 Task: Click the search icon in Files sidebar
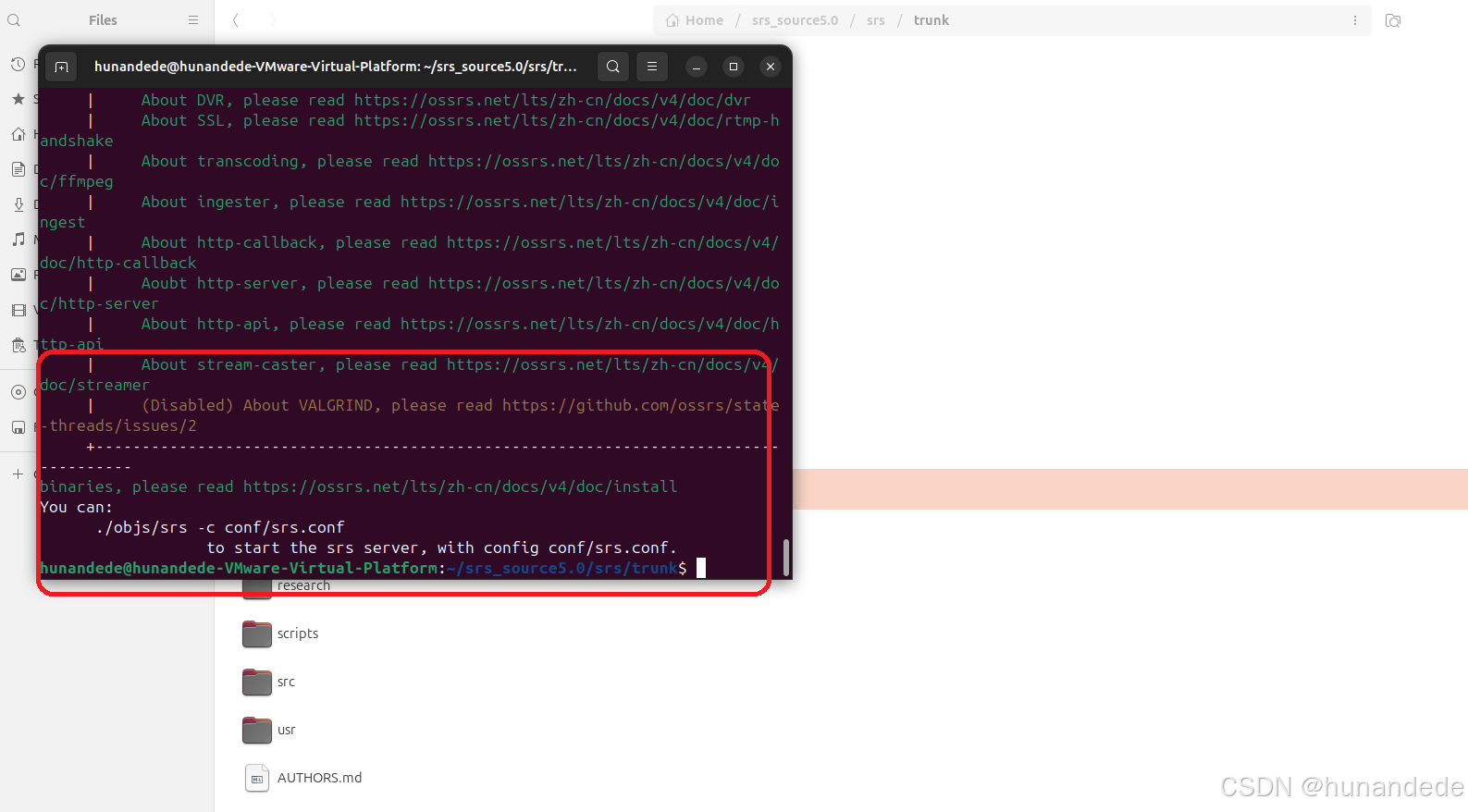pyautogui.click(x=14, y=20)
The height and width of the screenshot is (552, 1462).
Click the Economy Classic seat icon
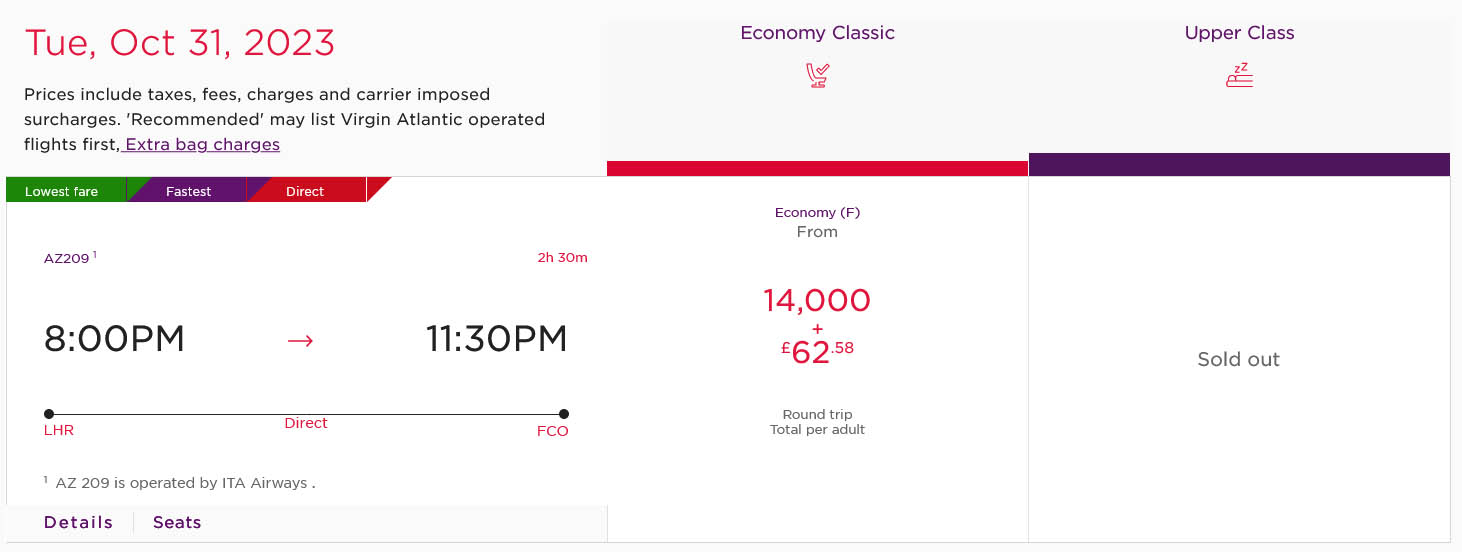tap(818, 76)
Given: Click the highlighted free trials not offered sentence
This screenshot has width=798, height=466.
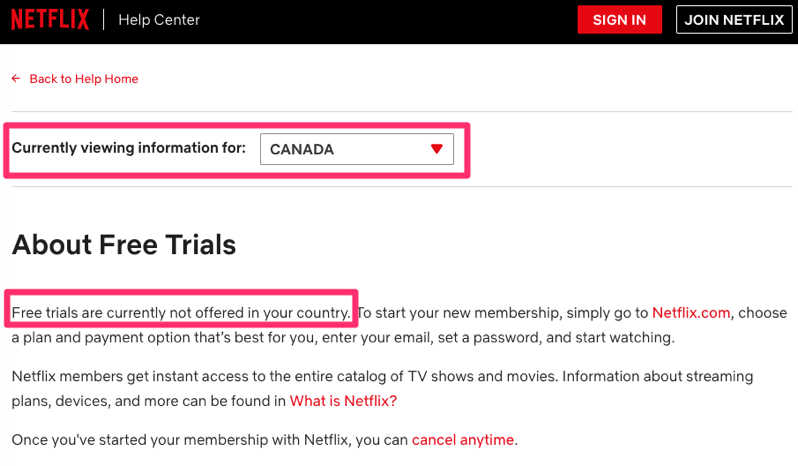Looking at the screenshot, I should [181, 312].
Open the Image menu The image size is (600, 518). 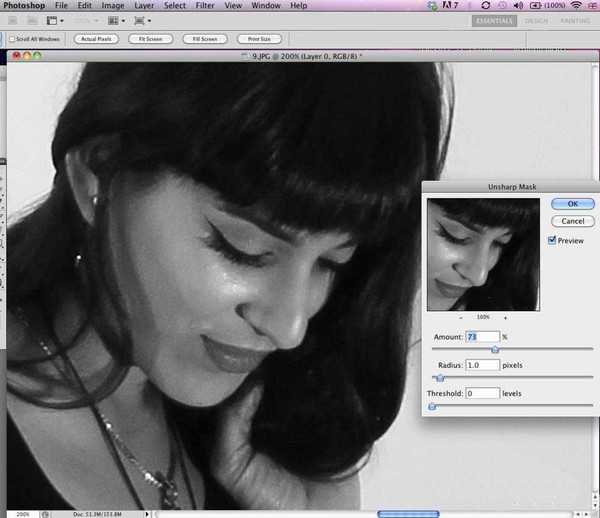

========

*Set exercise:*
Copy out the material above word for word, keeping every line. Leave out the pictures.

*Solution below:*
 Task: Click the search icon in Files sidebar
pyautogui.click(x=14, y=20)
The height and width of the screenshot is (552, 1462).
Click the Economy Classic seat icon
tap(818, 76)
Given: Click the highlighted free trials not offered sentence
This screenshot has width=798, height=466.
Looking at the screenshot, I should [181, 312].
Open the Image menu The image size is (600, 518). 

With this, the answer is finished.